L’OTAN résiste à l’épreuve de l’âge, tout comme Joe Biden.Le président des États-Unis a accueilli hier à Washington les dirigeants des pays membres de l’Alliance atlantique pour célébrer le 75e anniversaire de sa création.Le sommet cela pourrait servir de tournant sur l'avenir des choix politico-militaires de l'alliance et sur la prétention de véritablement compter dans les défis mondiaux.Sur la table, évidemment, le soutien militaire àUkraine et son adhésion, des questions sur lesquelles l'OTAN ne veut pas reculer, comme l'ont clairement montré les déclarations faites lors de la journée inaugurale.Mais ce qui comptera également lors du sommet de ces jours-ci, c'est ce qui ne sera pas inclus dans les nombreux discours de célébration qui suivront.Un non-dit qui parle d’une OTAN affaiblie, marquée par une histoire de divisions internes récurrentes, et que la question russe à elle seule ne pourra pas fédérer.UN'institution en crise existentielle qui, plutôt que de déterminer de nouvelles dynamiques mondiales, risque d’être submergée par celles-ci.

Comment s'est déroulée la première journée du sommet de l'OTAN à Washington

Des indiscrétions sont déjà arrivées le jour de l'inauguration qui ne semblent pas laisser place à l'interprétation.Citant un responsable ukrainien, Politico il a anticipé que les pays membres déclareront que le cheminement de l'Ukraine vers l'adhésion à l'alliance est "irréversible", précisant que la date limite pour l'adhésion de Kiev à l'OTAN sera inscrite noir sur blanc dans la déclaration finale.Pendant ce temps, hier, le président Biden a prononcé un discours direct, sans hésitations qui ont été critiquées ces dernières semaines, dans lequel il a affirmé que « l'Ukraine peut et va arrêter Poutine ».La Russie ne l’emportera pas.L'Ukraine l'emportera."Biden a donc souligné son soutien à l'Ukraine, en annonçant que les États-Unis, l'Allemagne, les Pays-Bas, la Roumanie et l'Italie fourniraient à Zelensky cinq systèmes de défense aérienne Patriot dans les mois à venir.Une demande qui était formulée par Kiev depuis un certain temps, mais malgré cela, Zelensky a immédiatement qualifié l'approvisionnement du Patriot d'insuffisant, ajoutant que « l'Ukraine a immédiatement besoin d'au moins 128 avions de combat F-16 fournis par l'Occident, sinon elle ne pourra pas capable de rivaliser avec l’armée de l’air russe ».

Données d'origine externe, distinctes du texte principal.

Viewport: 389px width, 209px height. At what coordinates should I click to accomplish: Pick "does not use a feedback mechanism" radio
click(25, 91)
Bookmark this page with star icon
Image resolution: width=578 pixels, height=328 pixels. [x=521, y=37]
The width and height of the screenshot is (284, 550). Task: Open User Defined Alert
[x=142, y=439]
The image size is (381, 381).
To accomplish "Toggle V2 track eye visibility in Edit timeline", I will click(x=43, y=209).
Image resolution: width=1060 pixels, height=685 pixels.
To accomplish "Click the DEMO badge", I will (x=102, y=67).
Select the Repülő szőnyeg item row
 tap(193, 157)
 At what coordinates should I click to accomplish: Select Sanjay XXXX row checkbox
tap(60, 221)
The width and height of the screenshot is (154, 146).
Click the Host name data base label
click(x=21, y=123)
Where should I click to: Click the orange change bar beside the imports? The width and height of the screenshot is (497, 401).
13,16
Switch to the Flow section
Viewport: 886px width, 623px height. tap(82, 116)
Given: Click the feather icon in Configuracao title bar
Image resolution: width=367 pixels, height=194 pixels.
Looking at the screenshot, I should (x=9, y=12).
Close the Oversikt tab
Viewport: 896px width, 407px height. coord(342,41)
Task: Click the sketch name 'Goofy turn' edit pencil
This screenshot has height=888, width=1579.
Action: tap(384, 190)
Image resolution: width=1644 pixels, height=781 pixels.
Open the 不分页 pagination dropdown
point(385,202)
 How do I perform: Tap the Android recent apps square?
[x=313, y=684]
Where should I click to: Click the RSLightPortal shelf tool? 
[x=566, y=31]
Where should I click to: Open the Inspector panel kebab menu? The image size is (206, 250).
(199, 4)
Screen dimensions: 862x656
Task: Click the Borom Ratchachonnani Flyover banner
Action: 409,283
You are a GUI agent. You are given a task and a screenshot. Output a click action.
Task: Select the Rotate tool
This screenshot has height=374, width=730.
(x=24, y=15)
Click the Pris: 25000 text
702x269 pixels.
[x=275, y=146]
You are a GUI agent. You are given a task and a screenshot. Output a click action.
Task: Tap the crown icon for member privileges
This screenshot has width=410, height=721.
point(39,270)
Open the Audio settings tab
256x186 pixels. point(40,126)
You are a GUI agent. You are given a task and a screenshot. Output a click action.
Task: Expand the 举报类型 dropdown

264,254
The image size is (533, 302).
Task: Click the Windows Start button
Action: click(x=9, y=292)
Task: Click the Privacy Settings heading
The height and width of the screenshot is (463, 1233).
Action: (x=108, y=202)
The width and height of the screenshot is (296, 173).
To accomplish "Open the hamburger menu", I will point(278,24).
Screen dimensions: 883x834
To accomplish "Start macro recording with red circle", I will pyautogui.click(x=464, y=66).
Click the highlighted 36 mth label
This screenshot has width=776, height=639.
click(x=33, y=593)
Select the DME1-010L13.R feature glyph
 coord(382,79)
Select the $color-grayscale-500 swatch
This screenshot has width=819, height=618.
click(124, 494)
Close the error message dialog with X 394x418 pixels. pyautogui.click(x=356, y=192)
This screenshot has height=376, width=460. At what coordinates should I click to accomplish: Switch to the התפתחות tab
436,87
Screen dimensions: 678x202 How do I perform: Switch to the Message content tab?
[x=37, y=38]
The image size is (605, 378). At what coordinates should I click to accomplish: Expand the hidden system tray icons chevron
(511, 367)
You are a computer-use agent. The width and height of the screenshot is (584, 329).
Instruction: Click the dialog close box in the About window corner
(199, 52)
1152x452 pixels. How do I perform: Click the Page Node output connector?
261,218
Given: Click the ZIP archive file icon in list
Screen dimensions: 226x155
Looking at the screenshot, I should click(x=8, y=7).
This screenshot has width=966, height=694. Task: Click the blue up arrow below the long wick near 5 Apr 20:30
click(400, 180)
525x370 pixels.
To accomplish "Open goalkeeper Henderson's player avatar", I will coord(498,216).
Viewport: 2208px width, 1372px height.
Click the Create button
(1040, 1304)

S'exprimant également hier, le secrétaire général sortant Jens Stoltenberg, auteur d'un « travail extraordinaire » selon les mots de Biden, qui, citant le nouveau rapport annuel de l'alliance sur le changement climatique et la sécurité, a quantifié en plus 29 milliards d’euros de dégâts climatiques causée par l’invasion russe de l’Ukraine.

En octobre, Stoltenberg passera officiellement le relais à secrétaire désigné Mark Rutte.Ancien chef du gouvernement des Pays-Bas, leader conservateur d'orientation libérale, ouvertement pro-marché et porte-drapeau des « pays frugaux » de l'Union européenne pour sa ligne rigoureuse en matière de finances publiques, Rutte a su se tailler un rôle important pour lui-même dans la politique nationale et dans la communauté au cours de la dernière décennie.À la tête des Pays-Bas, Rutte a su faire face à plusieurs crises, formant de temps à autre des coalitions stratégiques avec des partis d’extrême droite ou réformistes pour maintenir le gouvernement.Ce n’est pas un hasard s’il a été le dirigeant continental le plus ancien après Angela Merkel jusqu’à sa sortie de la scène en 2021.Même le scandale qui l’a impliqué en 2021, le forçant à démissionner, ne l’a pas empêché d’aspirer à la prestigieuse direction de l’OTAN, pour laquelle il a reçu le soutien fondamental des États-Unis, de la France, du Royaume-Uni et de l’Allemagne.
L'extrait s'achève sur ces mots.